Across the nation, and right here in Colorado, the number of home appraisers is in decline. Before the mortgage bust five years ago, there were upwards of 6,000 appraisers, now the number is down to about 3,200.
The average age is between 50 and 64, with fewer than 12% under the age of 35. Since new federal regulations have gone into effect, the amount appraisers can charge for a home inspection has dropped as well.
“New appraisal management companies have been formed by the feds, which have been set up to avoid any conflicts of interest between mortgage brokers and appraisers,” said JoAnn Apostol, a certified appraiser.

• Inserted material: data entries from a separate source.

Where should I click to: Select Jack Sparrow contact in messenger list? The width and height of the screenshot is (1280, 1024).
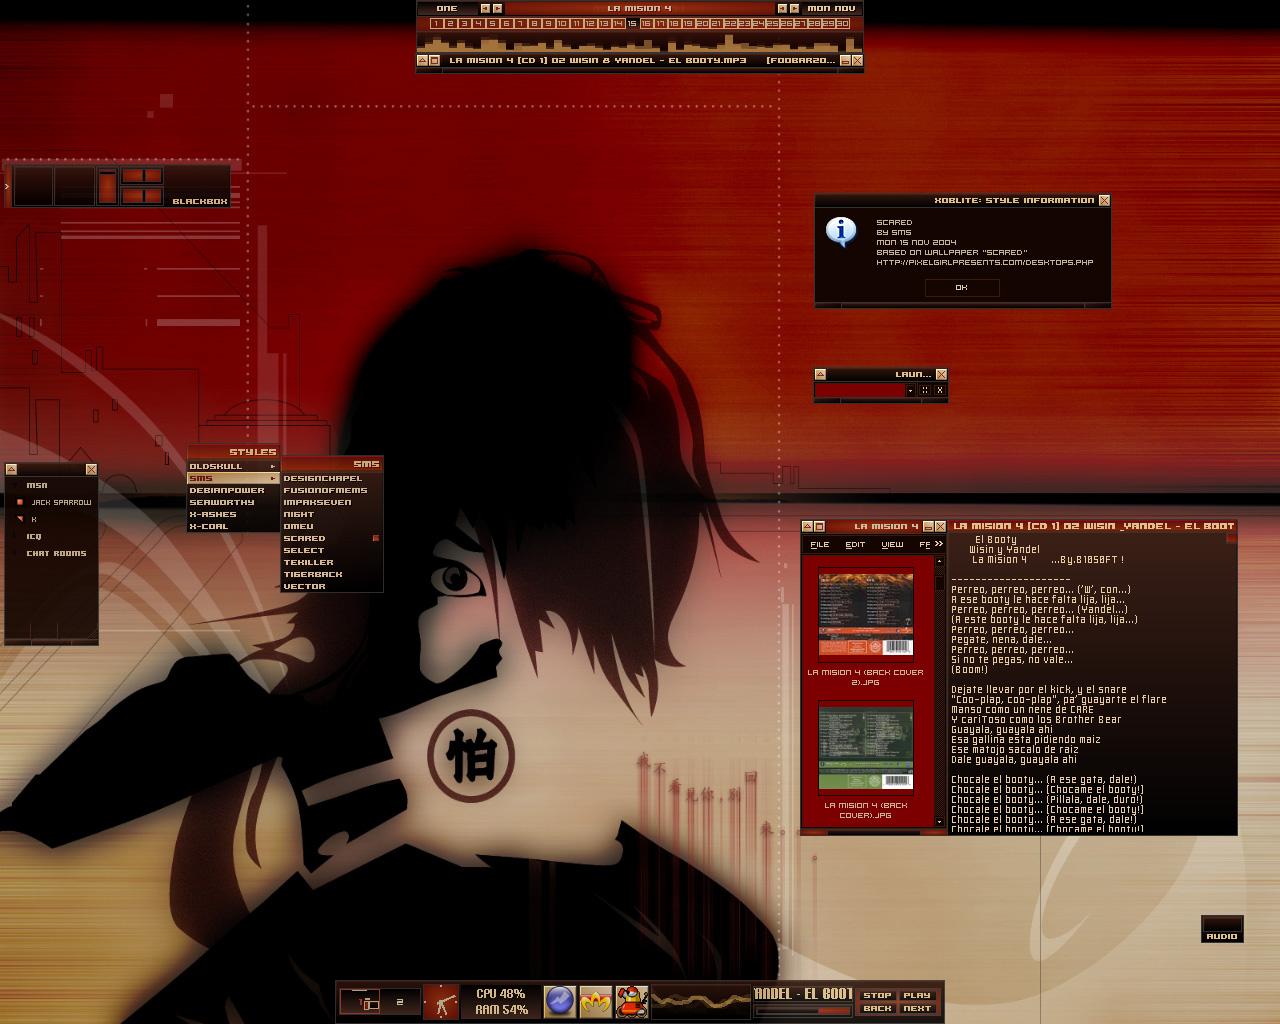[60, 502]
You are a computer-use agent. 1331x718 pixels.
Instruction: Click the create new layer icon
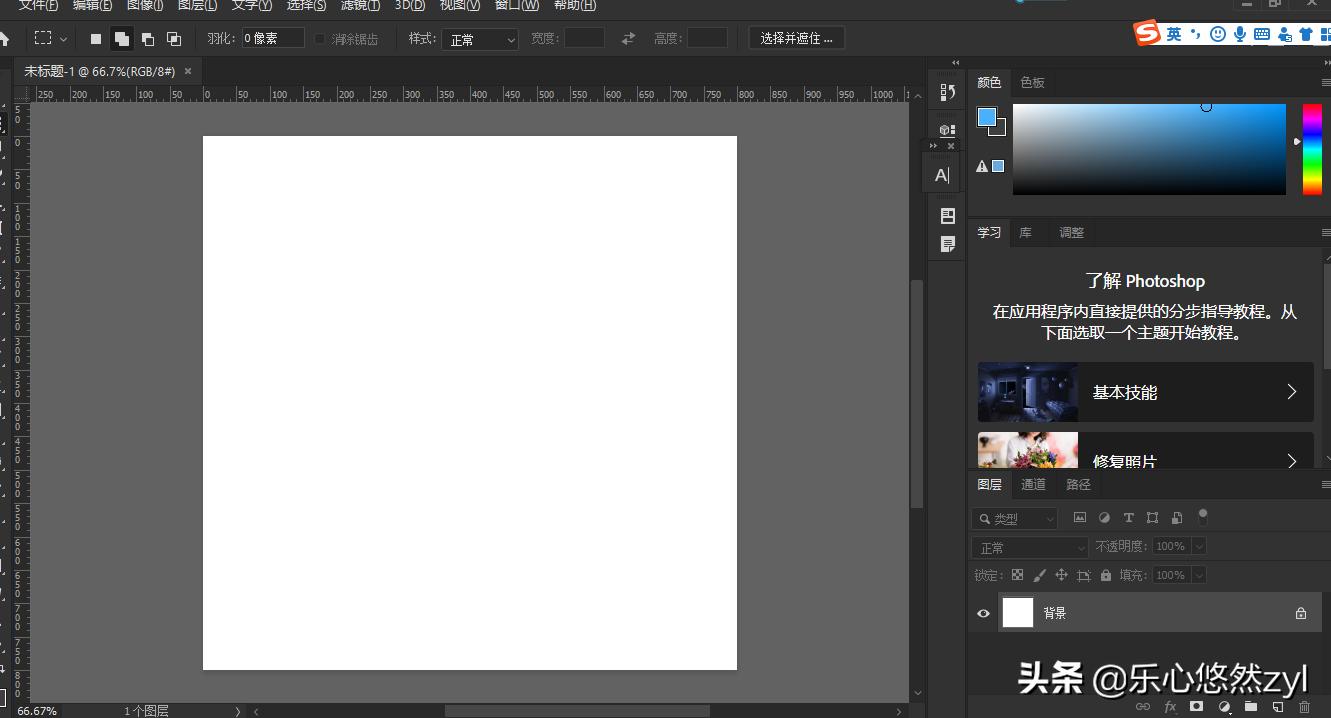1277,707
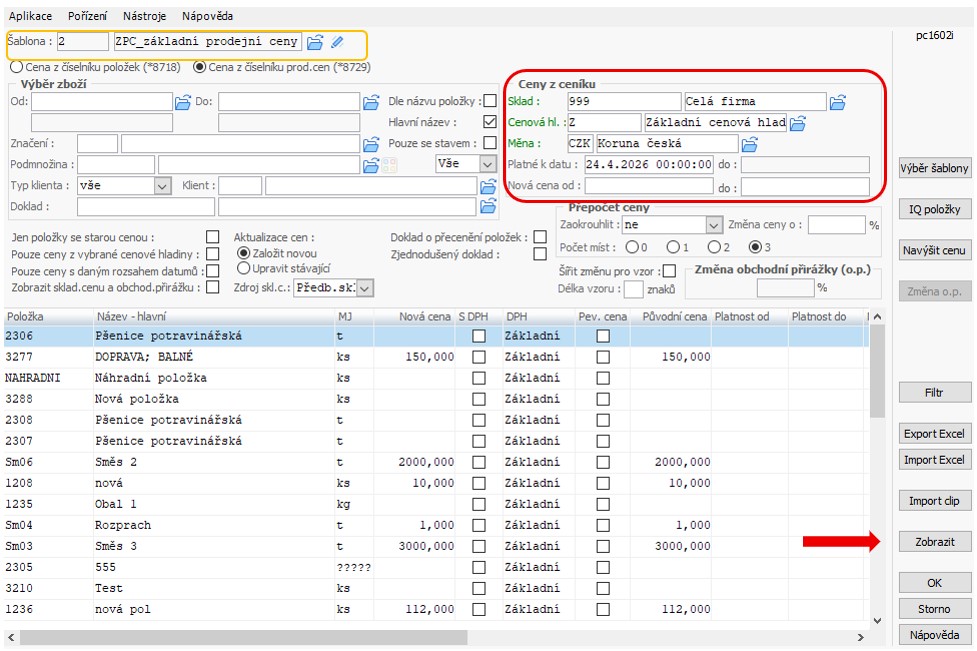Click the pencil edit icon beside Šablona
Viewport: 977px width, 651px height.
pyautogui.click(x=337, y=42)
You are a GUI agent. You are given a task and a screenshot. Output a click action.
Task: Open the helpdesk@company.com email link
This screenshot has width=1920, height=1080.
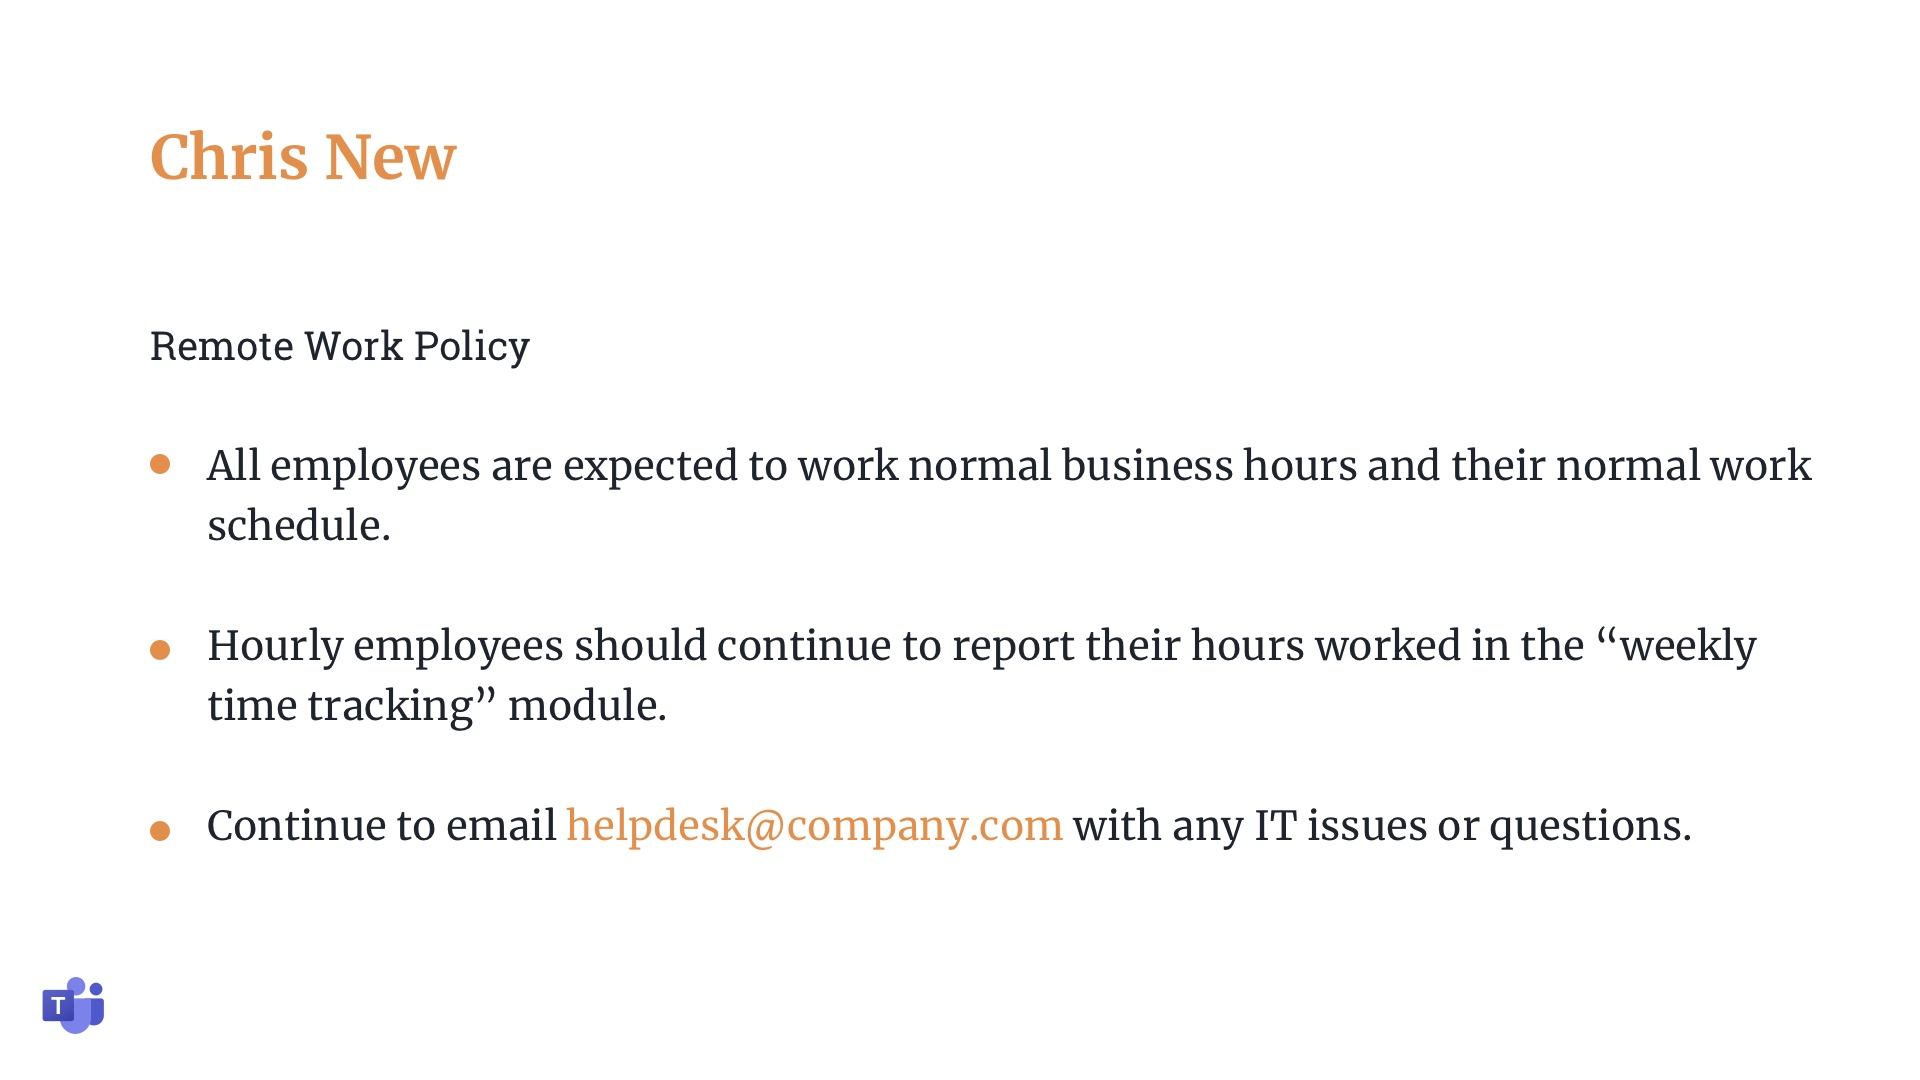click(814, 826)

“We no longer deal directly with banks or brokers, only with the middle man of sorts, which means we have to share fees with the AMCs, and that is driving people out of the business,” Apostol said.
For home buyers, this means appraisals are not conducted in a timely fashion. With fewer appraisers in the field, inspections tend to take longer. In some cases, people can lose their interest rate lock if the process drags on too long, according to appraisers.
“Some folks have seen the process take six months or more,” one appraiser said. “When you couple the shortage with tighter lending procedures and extra eyes on loans, some people are seeing huge delays in closings.”
Many appraisers are booked solid two to three weeks in advance. Some have to turn down jobs, and one company is said to have turned down 230 appointments this year.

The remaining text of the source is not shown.